EPOH had approximately 600 “patients.” These patients traveled from all five boroughs of New York City, from other counties in New York, and even from other states, to obtain medically unnecessary oxycodone. There were typically large crowds of patients in EPOH’s waiting area, and patients often had to wait hours to be seen for their “office visit.” The visit itself lasted no more than a few minutes and involved no physical examinations or questions about pain. Patients were required to pay $300 in cash for this visit and, in return, they received a prescription for as many as 180 oxycodone 30 mg pills each month. Most of these prescriptions was paid for by Medicare or Medicaid. From just the $300 patient visit fee, EPOH generated approximately $2 million in cash each year.
The vast majority of the patients seen at EPOH had no medical need for the oxycodone 30 mg pills they were prescribed, and those pills were either abused or sold. Testimony at trial established that these purported patients sold their pills for up to $19 per pill to individuals who would then resell them to street-level drug dealers. From 2012 to 2018, CUBANGBANG and GARGAN together prescribed over 6.3 million oxycodone 30 mg pills to individuals they knew did not need the pills for any legitimate medical reason. At approximately $19 per pill, the value of these illegally obtained pills prescribed by CUBANGBANG and GARGAN at EPOH was approximately $120 million. PIQUANT, who worked as a receptionist at EPOH, personally sold hundreds of oxycodone 30 mg pills each month. PIQUANT obtained most of these pills through prescriptions that GARGAN wrote to PIQUANT, to members of PIQUANT’s family, and to PIQUANT’s neighbors. PIQUANT also recruited purported patients for the clinic.

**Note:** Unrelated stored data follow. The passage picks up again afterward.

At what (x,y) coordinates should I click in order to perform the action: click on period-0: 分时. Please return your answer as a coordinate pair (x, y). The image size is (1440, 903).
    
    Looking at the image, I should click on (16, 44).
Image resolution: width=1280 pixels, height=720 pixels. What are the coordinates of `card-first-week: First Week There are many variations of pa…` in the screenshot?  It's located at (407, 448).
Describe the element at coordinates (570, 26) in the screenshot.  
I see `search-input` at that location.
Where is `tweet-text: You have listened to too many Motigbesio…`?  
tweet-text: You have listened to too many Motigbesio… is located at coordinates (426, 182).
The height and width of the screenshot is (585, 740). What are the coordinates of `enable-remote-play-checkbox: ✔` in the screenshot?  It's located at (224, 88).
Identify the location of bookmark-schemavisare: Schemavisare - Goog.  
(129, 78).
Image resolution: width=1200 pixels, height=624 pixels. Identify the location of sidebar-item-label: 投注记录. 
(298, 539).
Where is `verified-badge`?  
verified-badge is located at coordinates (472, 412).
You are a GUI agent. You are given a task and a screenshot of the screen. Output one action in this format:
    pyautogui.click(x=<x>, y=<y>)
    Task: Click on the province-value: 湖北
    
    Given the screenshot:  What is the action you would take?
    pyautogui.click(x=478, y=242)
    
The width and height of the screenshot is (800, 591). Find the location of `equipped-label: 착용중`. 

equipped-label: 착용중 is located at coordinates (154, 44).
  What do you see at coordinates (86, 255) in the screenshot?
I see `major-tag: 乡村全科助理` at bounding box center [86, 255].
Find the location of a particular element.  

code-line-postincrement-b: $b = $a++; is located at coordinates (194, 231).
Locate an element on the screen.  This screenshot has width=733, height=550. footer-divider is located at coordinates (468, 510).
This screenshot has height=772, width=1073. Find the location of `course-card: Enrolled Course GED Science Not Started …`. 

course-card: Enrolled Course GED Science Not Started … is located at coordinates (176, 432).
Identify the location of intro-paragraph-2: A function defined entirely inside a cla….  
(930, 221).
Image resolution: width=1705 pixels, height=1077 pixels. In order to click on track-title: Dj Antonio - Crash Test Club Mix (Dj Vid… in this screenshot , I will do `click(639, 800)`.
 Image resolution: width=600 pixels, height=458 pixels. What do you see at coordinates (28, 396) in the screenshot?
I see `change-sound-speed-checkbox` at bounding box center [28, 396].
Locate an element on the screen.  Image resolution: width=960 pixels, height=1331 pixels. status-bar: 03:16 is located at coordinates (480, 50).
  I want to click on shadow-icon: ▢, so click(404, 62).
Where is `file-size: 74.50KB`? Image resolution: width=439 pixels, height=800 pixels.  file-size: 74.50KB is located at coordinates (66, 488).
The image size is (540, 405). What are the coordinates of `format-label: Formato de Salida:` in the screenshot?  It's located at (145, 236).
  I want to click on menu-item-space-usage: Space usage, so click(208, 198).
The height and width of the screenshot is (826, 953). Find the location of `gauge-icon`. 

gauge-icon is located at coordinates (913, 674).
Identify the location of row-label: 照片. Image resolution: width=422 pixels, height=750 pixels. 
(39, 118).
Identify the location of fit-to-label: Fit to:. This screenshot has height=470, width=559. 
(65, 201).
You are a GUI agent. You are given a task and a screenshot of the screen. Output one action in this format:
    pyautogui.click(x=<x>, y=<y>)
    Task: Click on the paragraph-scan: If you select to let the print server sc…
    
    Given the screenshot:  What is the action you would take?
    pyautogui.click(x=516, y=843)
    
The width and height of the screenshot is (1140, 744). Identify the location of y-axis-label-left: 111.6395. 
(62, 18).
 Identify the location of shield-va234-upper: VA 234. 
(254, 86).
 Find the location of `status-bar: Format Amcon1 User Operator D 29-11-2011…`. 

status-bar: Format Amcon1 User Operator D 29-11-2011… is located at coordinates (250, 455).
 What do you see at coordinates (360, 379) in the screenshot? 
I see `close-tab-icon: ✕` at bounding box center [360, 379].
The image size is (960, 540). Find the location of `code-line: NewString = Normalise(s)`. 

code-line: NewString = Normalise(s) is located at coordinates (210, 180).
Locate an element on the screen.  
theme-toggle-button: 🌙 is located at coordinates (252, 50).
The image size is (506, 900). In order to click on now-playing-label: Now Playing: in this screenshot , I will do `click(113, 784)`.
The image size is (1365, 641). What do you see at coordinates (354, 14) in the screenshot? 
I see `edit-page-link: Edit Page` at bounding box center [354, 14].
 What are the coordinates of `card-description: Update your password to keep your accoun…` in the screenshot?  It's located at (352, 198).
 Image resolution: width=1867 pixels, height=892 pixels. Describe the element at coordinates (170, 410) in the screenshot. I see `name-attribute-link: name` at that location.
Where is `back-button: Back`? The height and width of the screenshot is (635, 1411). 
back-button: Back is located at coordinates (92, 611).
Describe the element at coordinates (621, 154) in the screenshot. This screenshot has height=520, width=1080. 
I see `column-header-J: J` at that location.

CUBANGBANG, 51, of Queens, and KELLERMAN, 55, of Queens, each pled guilty to one count of narcotics distribution conspiracy, which carries a maximum sentence of 20 years in prison; one count of health care fraud conspiracy, which carries a maximum sentence of 10 years in prison; and one count of money laundering conspiracy, which carries a maximum sentence of 20 years in prison.
GARGAN, 63, of New York, New York, and PIQUANT, 38, of the Bronx, New York, each were convicted at trial of one count of narcotics distribution conspiracy, which carries a maximum sentence of 20 years in prison.
The statutory maximum sentences are prescribed by Congress and are provided here for informational purposes only, as any sentencing of the defendants will be determined by the judge.
Mr. Berman praised the outstanding investigative work of the Drug Enforcement Administration’s (“DEA”) New York Tactical Diversion Squad, the U.S. Department of Health and Human Services-Office of the Inspector General, the Internal Revenue Service, and the New York City Police Department (“NYPD”). DEA’s Tactical Diversion Squad (Group TDS-NY) comprises agents and officers from the DEA, the NYPD, the New York State Police, New York State Department of Financial Services, and New York City Department of Investigation.